In any community, new moms and their families can benefit from acts of cooking kindness.
Thoughtful meals dropped off by neighbors and friends make life’s difficult moments so much easier.
In the small farming town of Nipawin, Saskatchewan, where I was raised, it’s not uncommon for the matriarchs of our little slice of prairie heaven to prepare meals for neighbors. When my father passed away four years ago, I walked into my mother’s kitchen to find her fridge bursting open with enough food to feed the entire block. In that spirit, when my co-worker had a baby, I prepared lasagna, salad, bread and chocolate cake. She was so touched by the gesture, she cried. If memory serves correctly, I cried, too.
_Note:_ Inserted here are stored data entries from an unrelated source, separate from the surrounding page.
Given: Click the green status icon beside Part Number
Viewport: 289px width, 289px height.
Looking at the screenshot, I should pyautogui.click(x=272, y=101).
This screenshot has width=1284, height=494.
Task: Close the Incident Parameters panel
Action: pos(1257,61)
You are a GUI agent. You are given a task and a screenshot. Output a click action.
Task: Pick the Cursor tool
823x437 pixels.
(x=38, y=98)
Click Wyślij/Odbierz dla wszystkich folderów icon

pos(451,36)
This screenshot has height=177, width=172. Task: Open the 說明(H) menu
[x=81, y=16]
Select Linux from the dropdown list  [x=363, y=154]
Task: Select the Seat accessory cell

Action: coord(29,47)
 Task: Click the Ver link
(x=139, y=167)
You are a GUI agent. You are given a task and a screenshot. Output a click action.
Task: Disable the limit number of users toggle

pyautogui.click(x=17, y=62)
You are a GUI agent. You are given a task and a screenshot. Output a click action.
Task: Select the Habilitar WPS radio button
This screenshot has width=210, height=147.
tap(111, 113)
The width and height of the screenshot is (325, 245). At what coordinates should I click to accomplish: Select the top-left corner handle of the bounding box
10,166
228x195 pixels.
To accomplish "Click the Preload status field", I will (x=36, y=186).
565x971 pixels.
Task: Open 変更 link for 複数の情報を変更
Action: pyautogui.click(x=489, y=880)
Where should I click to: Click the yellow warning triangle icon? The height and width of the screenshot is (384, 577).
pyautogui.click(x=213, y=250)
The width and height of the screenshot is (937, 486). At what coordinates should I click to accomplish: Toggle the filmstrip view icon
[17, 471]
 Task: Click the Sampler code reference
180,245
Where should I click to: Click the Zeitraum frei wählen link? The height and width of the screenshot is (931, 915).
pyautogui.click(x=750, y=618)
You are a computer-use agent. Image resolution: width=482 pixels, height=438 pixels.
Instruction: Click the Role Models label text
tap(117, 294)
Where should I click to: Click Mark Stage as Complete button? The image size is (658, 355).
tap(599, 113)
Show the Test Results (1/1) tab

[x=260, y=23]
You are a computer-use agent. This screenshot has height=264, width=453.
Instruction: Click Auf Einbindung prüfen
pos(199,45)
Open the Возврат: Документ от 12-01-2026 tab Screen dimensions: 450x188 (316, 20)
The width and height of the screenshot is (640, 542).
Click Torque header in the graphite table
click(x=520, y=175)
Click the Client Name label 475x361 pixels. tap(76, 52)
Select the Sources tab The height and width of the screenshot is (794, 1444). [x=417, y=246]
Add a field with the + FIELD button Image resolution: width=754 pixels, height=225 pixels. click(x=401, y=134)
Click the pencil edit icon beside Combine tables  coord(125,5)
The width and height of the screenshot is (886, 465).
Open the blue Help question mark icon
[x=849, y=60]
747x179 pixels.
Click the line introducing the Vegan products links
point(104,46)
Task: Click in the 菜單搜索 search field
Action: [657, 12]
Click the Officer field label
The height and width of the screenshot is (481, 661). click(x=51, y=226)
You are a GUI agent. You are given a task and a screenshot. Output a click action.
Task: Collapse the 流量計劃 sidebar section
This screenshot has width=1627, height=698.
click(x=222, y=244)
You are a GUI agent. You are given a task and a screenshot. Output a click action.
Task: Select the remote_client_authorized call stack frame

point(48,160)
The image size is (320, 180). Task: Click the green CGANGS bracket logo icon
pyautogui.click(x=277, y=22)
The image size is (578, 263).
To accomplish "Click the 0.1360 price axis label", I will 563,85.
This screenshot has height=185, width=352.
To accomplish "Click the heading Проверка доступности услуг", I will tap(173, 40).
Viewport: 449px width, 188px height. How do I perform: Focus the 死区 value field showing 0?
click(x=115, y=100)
A few months later when my childhood friend had her daughter, I repeated the meal for her family. Despite being invited in, I never stayed longer than to drop off the plates and share a brief, heartfelt hug with my friends. Fast-forward to the birth of my second son, during the hottest week of August on Prince Edward Island. The afternoon we came home from the hospital, I took a nap and did not hear my dogs bark when the doorbell rang.
When I awoke, I walked into the kitchen to a freshly baked lemon meringue pie. My next-door neighbor, Donna, had made it when she saw us pull into the driveway. It was so wonderful to be blessed by her thoughtfulness. That she would bake a pie on such a hot day is a testament to what a great woman she is.